> _Stored records_
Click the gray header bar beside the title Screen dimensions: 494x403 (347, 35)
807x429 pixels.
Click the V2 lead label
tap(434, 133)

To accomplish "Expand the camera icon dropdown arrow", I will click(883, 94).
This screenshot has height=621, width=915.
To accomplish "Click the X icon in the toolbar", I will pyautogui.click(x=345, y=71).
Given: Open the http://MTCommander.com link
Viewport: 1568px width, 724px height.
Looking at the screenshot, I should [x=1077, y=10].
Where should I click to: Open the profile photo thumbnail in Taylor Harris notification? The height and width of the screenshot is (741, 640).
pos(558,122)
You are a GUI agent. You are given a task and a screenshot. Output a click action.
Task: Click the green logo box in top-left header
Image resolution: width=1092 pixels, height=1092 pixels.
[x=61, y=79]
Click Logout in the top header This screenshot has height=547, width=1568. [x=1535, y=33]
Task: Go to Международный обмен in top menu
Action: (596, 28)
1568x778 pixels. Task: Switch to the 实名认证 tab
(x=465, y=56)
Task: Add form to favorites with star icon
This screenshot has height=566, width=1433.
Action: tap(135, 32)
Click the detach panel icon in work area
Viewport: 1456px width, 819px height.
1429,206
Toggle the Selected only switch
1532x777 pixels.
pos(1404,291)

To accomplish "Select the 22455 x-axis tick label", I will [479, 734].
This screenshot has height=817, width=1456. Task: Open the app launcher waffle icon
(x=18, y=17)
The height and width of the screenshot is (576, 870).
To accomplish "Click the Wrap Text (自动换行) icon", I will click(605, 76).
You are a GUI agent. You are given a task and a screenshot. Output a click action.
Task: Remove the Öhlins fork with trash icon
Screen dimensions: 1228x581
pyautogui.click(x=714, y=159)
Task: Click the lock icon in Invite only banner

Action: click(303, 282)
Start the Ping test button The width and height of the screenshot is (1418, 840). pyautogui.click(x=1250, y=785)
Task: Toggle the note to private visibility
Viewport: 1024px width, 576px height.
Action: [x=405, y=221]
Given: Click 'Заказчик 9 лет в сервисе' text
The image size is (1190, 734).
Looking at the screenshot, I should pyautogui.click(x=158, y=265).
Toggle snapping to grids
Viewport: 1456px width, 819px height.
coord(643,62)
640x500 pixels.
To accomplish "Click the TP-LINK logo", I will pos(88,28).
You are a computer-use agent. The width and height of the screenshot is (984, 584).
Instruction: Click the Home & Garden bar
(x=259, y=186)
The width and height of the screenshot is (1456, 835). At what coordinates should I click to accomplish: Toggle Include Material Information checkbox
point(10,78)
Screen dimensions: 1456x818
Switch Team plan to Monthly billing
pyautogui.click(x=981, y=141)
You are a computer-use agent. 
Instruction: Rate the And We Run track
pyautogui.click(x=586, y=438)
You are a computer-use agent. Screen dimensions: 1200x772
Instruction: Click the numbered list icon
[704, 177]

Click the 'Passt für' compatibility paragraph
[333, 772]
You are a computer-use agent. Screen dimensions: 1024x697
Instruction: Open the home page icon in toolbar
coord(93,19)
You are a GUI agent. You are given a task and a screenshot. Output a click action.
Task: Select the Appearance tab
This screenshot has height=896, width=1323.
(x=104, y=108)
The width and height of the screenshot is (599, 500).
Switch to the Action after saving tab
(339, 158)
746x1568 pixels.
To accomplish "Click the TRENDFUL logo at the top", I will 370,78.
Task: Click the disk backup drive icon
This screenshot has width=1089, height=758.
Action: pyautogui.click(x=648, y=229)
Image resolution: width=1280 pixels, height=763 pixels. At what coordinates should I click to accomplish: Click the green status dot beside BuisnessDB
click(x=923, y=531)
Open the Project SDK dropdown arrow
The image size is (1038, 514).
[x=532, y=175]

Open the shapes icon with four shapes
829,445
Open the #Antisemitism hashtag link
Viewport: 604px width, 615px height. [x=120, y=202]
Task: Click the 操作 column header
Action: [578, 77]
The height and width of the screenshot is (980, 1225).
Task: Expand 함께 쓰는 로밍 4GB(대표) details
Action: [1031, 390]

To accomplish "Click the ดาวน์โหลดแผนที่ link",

> _Exercise_
Output all of the data exactly as given.

> _Solution for this problem_
Click the gray header bar beside the title Screen dimensions: 494x403 (347, 35)
807x429 pixels.
Click the V2 lead label
tap(434, 133)

To accomplish "Expand the camera icon dropdown arrow", I will click(883, 94).
This screenshot has height=621, width=915.
To accomplish "Click the X icon in the toolbar", I will pyautogui.click(x=345, y=71).
Given: Open the http://MTCommander.com link
Viewport: 1568px width, 724px height.
Looking at the screenshot, I should [x=1077, y=10].
Where should I click to: Open the profile photo thumbnail in Taylor Harris notification? The height and width of the screenshot is (741, 640).
pos(558,122)
You are a GUI agent. You are given a task and a screenshot. Output a click action.
Task: Click the green logo box in top-left header
Image resolution: width=1092 pixels, height=1092 pixels.
[x=61, y=79]
Click Logout in the top header This screenshot has height=547, width=1568. [x=1535, y=33]
Task: Go to Международный обмен in top menu
Action: (596, 28)
1568x778 pixels. Task: Switch to the 实名认证 tab
(x=465, y=56)
Task: Add form to favorites with star icon
This screenshot has height=566, width=1433.
Action: tap(135, 32)
Click the detach panel icon in work area
Viewport: 1456px width, 819px height.
1429,206
Toggle the Selected only switch
1532x777 pixels.
pos(1404,291)

To accomplish "Select the 22455 x-axis tick label", I will [479, 734].
This screenshot has height=817, width=1456. Task: Open the app launcher waffle icon
(x=18, y=17)
The height and width of the screenshot is (576, 870).
To accomplish "Click the Wrap Text (自动换行) icon", I will click(605, 76).
You are a GUI agent. You are given a task and a screenshot. Output a click action.
Task: Remove the Öhlins fork with trash icon
Screen dimensions: 1228x581
pyautogui.click(x=714, y=159)
Task: Click the lock icon in Invite only banner

Action: click(303, 282)
Start the Ping test button The width and height of the screenshot is (1418, 840). pyautogui.click(x=1250, y=785)
Task: Toggle the note to private visibility
Viewport: 1024px width, 576px height.
Action: [x=405, y=221]
Given: Click 'Заказчик 9 лет в сервисе' text
The image size is (1190, 734).
Looking at the screenshot, I should pyautogui.click(x=158, y=265).
Toggle snapping to grids
Viewport: 1456px width, 819px height.
coord(643,62)
640x500 pixels.
To accomplish "Click the TP-LINK logo", I will pos(88,28).
You are a computer-use agent. The width and height of the screenshot is (984, 584).
Instruction: Click the Home & Garden bar
(x=259, y=186)
The width and height of the screenshot is (1456, 835). At what coordinates should I click to accomplish: Toggle Include Material Information checkbox
point(10,78)
Screen dimensions: 1456x818
Switch Team plan to Monthly billing
pyautogui.click(x=981, y=141)
You are a computer-use agent. 
Instruction: Rate the And We Run track
pyautogui.click(x=586, y=438)
You are a computer-use agent. Screen dimensions: 1200x772
Instruction: Click the numbered list icon
[704, 177]

Click the 'Passt für' compatibility paragraph
[333, 772]
You are a computer-use agent. Screen dimensions: 1024x697
Instruction: Open the home page icon in toolbar
coord(93,19)
You are a GUI agent. You are given a task and a screenshot. Output a click action.
Task: Select the Appearance tab
This screenshot has height=896, width=1323.
(x=104, y=108)
The width and height of the screenshot is (599, 500).
Switch to the Action after saving tab
(339, 158)
746x1568 pixels.
To accomplish "Click the TRENDFUL logo at the top", I will 370,78.
Task: Click the disk backup drive icon
This screenshot has width=1089, height=758.
Action: pyautogui.click(x=648, y=229)
Image resolution: width=1280 pixels, height=763 pixels. At what coordinates should I click to accomplish: Click the green status dot beside BuisnessDB
click(x=923, y=531)
Open the Project SDK dropdown arrow
The image size is (1038, 514).
[x=532, y=175]

Open the shapes icon with four shapes
829,445
Open the #Antisemitism hashtag link
Viewport: 604px width, 615px height. [x=120, y=202]
Task: Click the 操作 column header
Action: [578, 77]
The height and width of the screenshot is (980, 1225).
Task: Expand 함께 쓰는 로밍 4GB(대표) details
Action: [1031, 390]

To accomplish "Click the ดาวน์โหลดแผนที่ link",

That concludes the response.